# AVAILABLE RECORDS
Segment Open

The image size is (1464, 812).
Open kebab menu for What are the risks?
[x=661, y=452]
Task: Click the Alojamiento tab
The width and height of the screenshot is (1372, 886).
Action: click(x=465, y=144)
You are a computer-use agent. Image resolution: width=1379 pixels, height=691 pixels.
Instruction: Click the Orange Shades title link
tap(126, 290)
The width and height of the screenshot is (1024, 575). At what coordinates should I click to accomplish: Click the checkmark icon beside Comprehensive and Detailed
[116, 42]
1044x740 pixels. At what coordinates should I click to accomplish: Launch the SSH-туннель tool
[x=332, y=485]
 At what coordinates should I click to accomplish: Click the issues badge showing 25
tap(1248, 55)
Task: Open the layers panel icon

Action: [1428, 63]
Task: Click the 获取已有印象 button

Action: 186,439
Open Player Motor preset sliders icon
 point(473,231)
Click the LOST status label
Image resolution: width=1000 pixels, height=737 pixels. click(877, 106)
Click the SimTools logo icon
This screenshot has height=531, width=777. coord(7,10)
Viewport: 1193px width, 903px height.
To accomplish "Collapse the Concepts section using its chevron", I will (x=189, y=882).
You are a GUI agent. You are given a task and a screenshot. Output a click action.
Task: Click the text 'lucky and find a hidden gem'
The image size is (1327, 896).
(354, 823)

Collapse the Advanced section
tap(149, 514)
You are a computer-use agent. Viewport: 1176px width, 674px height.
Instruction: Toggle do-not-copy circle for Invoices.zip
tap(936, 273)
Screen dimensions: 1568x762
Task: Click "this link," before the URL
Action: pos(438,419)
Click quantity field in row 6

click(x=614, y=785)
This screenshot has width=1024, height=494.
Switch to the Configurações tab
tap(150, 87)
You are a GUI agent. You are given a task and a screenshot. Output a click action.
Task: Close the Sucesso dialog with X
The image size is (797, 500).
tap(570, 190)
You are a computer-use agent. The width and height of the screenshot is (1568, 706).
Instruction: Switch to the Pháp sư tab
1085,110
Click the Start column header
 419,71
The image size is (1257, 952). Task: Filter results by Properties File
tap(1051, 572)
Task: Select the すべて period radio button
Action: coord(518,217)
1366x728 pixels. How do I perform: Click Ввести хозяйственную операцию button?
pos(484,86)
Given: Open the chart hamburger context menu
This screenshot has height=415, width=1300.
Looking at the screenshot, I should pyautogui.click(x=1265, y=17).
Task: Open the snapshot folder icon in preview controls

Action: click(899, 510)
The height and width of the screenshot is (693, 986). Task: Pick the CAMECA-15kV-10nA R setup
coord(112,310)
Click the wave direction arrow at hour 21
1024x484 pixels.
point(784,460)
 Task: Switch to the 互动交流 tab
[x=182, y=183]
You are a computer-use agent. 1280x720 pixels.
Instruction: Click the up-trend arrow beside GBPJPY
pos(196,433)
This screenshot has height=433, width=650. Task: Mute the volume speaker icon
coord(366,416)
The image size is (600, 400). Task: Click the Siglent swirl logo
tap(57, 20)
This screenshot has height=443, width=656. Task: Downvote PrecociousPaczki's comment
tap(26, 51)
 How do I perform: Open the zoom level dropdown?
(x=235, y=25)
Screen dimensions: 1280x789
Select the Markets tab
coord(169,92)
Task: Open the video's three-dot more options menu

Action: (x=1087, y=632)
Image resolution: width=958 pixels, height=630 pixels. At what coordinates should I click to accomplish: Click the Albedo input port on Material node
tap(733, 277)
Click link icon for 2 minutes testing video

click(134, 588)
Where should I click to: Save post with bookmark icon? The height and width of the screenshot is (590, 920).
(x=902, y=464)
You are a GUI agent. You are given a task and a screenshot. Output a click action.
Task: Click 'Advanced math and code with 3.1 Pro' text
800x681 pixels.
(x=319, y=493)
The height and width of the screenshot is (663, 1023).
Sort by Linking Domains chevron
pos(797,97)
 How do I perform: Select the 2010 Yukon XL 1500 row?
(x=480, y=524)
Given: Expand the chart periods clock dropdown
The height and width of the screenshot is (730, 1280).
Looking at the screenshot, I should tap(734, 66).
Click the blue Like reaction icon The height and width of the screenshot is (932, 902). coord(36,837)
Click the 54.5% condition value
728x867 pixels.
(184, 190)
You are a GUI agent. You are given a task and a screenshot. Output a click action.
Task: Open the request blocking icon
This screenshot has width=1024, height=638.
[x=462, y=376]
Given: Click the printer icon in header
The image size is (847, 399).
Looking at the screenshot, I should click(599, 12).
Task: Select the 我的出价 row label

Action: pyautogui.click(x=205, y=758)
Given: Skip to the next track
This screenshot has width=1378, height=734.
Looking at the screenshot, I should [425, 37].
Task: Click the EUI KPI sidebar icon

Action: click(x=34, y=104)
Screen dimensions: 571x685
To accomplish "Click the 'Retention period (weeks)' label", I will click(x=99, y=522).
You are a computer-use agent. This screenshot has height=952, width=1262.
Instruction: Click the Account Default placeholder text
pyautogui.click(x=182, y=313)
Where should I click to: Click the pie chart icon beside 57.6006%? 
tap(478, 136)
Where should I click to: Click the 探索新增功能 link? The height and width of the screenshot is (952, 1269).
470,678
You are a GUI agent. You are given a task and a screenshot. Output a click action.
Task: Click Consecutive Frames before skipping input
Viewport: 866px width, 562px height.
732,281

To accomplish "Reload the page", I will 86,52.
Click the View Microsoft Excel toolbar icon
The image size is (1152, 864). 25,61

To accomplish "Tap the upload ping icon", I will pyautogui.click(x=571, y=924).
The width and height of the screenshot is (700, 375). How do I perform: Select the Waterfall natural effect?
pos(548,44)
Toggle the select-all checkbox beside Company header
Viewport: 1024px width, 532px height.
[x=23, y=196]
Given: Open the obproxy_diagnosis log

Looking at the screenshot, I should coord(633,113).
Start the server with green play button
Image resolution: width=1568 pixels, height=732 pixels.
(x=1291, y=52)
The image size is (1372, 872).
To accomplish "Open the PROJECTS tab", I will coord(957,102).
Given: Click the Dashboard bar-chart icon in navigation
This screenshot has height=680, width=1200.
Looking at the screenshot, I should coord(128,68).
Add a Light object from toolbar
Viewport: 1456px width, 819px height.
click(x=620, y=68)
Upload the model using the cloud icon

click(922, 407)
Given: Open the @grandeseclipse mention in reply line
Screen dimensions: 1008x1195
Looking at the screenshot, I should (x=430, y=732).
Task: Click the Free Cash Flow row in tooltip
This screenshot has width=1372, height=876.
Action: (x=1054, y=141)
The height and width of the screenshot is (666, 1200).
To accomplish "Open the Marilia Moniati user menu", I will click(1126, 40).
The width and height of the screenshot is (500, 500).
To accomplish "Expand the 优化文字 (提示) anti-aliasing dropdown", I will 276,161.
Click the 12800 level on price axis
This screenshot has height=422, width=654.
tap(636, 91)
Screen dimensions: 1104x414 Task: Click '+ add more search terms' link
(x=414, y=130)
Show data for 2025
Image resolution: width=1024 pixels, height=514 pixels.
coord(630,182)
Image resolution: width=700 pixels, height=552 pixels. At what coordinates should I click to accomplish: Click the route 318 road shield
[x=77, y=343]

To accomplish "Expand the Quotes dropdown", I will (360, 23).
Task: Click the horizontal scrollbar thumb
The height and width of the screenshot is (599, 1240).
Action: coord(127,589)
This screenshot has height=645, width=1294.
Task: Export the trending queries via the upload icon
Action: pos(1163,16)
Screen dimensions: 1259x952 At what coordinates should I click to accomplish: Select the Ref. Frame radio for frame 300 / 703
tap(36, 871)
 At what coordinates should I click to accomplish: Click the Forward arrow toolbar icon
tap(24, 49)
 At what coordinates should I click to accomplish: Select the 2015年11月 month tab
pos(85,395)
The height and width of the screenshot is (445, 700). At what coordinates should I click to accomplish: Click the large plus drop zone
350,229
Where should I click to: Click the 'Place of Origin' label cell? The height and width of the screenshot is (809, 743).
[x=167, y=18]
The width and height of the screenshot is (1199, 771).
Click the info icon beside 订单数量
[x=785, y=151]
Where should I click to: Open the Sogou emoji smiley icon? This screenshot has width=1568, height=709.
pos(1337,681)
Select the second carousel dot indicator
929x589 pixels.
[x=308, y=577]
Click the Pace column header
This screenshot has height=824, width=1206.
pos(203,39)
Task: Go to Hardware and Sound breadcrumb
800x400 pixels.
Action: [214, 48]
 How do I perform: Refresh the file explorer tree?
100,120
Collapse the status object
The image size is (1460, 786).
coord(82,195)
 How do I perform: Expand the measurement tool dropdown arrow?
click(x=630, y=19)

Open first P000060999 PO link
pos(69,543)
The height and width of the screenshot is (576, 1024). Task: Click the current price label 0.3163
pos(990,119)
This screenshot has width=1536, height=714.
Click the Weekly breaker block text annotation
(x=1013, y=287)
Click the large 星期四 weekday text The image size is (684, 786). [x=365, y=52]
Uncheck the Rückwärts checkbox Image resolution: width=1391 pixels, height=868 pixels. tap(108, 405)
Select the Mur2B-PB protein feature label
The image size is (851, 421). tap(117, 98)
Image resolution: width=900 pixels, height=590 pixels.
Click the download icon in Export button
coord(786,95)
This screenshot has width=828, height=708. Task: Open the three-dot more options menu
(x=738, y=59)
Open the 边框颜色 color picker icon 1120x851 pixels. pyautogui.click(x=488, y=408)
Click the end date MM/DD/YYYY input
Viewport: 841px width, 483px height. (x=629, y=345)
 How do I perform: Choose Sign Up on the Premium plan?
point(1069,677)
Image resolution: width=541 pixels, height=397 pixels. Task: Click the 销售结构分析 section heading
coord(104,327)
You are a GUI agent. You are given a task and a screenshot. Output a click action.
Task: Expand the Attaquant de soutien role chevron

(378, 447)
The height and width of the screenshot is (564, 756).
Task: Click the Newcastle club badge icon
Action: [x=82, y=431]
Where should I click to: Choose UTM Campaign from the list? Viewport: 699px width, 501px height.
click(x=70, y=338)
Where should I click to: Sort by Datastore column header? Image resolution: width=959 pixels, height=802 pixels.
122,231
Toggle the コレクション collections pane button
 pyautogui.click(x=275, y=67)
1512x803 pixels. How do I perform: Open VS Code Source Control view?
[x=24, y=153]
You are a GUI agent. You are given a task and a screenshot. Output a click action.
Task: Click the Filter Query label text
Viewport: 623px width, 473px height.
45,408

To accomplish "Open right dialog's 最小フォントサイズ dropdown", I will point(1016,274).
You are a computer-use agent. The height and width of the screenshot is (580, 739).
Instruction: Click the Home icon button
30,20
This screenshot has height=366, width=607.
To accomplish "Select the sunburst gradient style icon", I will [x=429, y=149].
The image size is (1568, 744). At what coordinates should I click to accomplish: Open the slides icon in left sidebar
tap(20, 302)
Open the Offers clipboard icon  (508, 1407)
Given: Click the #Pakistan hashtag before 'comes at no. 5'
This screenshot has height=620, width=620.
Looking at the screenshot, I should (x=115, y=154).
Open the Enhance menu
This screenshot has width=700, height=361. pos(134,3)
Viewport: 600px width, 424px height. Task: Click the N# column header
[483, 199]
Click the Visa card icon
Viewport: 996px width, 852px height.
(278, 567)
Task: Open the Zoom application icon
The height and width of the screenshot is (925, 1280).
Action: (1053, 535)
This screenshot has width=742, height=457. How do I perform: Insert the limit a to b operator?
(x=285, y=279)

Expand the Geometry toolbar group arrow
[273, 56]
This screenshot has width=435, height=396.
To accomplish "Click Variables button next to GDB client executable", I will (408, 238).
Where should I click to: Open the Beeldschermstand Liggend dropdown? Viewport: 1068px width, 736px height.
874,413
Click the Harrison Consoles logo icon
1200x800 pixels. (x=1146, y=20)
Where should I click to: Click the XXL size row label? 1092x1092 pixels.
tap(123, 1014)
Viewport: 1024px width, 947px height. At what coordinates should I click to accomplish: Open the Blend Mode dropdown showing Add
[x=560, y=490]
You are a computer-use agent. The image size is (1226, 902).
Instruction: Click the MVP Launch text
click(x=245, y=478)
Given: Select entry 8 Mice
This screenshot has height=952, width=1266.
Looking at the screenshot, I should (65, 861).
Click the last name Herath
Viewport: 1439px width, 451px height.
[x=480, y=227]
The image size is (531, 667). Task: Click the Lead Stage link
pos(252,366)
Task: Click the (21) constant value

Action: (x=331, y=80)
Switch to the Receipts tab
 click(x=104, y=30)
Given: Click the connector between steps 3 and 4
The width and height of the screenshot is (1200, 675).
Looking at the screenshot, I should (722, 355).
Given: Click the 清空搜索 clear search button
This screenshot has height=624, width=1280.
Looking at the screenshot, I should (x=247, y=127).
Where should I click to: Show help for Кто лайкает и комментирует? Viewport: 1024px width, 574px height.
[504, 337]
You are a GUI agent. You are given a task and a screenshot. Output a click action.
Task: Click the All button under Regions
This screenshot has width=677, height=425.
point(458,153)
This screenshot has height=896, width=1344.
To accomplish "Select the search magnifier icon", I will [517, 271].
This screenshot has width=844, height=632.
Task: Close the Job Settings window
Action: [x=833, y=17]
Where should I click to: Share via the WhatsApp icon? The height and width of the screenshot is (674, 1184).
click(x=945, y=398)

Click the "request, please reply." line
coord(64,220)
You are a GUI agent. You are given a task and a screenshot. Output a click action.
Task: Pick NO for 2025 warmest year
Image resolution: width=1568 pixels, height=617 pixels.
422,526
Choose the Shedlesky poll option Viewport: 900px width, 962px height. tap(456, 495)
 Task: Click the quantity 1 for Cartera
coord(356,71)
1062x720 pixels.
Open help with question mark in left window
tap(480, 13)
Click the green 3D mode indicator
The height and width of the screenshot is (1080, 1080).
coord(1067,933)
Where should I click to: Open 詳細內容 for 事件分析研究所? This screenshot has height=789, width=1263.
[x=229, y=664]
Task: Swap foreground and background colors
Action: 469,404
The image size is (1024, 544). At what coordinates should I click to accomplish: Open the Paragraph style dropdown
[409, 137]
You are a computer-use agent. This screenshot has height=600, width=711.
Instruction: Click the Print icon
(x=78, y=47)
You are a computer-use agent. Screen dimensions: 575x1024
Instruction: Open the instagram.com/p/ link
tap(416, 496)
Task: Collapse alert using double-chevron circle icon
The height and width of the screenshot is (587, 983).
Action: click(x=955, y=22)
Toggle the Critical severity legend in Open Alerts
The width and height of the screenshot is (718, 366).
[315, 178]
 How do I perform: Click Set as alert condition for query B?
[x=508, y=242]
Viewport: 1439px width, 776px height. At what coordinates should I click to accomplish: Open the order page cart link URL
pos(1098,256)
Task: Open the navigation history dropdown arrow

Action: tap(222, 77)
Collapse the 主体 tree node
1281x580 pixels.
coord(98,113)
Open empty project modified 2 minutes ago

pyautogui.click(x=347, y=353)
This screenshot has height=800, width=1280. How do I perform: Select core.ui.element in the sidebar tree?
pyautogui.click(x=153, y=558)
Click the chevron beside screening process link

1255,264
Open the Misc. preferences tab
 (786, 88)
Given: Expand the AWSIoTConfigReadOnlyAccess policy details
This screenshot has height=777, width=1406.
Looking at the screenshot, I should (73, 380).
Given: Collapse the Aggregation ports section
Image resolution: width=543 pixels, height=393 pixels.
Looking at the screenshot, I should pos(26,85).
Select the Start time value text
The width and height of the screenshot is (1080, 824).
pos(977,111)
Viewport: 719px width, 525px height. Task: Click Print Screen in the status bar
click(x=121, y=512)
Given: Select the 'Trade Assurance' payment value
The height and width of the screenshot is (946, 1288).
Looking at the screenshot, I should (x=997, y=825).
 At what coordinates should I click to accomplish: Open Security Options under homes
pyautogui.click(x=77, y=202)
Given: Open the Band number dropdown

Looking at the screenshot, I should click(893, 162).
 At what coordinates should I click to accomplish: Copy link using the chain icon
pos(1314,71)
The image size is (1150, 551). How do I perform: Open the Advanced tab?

Segment Closed

# THE PROBLEM
Please return only the lines above, starting at the line that has "Switch to the Configurações tab" and ending at the line that has "Screen dimensions: 1280x789", keeping both and leaving each one unchanged.

# RESPONSE
Switch to the Configurações tab
tap(150, 87)
You are a GUI agent. You are given a task and a screenshot. Output a click action.
Task: Close the Sucesso dialog with X
The image size is (797, 500).
tap(570, 190)
You are a computer-use agent. The width and height of the screenshot is (1568, 706).
Instruction: Switch to the Pháp sư tab
1085,110
Click the Start column header
 419,71
The image size is (1257, 952). Task: Filter results by Properties File
tap(1051, 572)
Task: Select the すべて period radio button
Action: coord(518,217)
1366x728 pixels. How do I perform: Click Ввести хозяйственную операцию button?
pos(484,86)
Given: Open the chart hamburger context menu
This screenshot has height=415, width=1300.
Looking at the screenshot, I should pyautogui.click(x=1265, y=17).
Task: Open the snapshot folder icon in preview controls

Action: click(899, 510)
The height and width of the screenshot is (693, 986). Task: Pick the CAMECA-15kV-10nA R setup
coord(112,310)
Click the wave direction arrow at hour 21
1024x484 pixels.
point(784,460)
 Task: Switch to the 互动交流 tab
[x=182, y=183]
You are a computer-use agent. 1280x720 pixels.
Instruction: Click the up-trend arrow beside GBPJPY
pos(196,433)
This screenshot has height=433, width=650. Task: Mute the volume speaker icon
coord(366,416)
The image size is (600, 400). Task: Click the Siglent swirl logo
tap(57, 20)
This screenshot has height=443, width=656. Task: Downvote PrecociousPaczki's comment
tap(26, 51)
 How do I perform: Open the zoom level dropdown?
(x=235, y=25)
Screen dimensions: 1280x789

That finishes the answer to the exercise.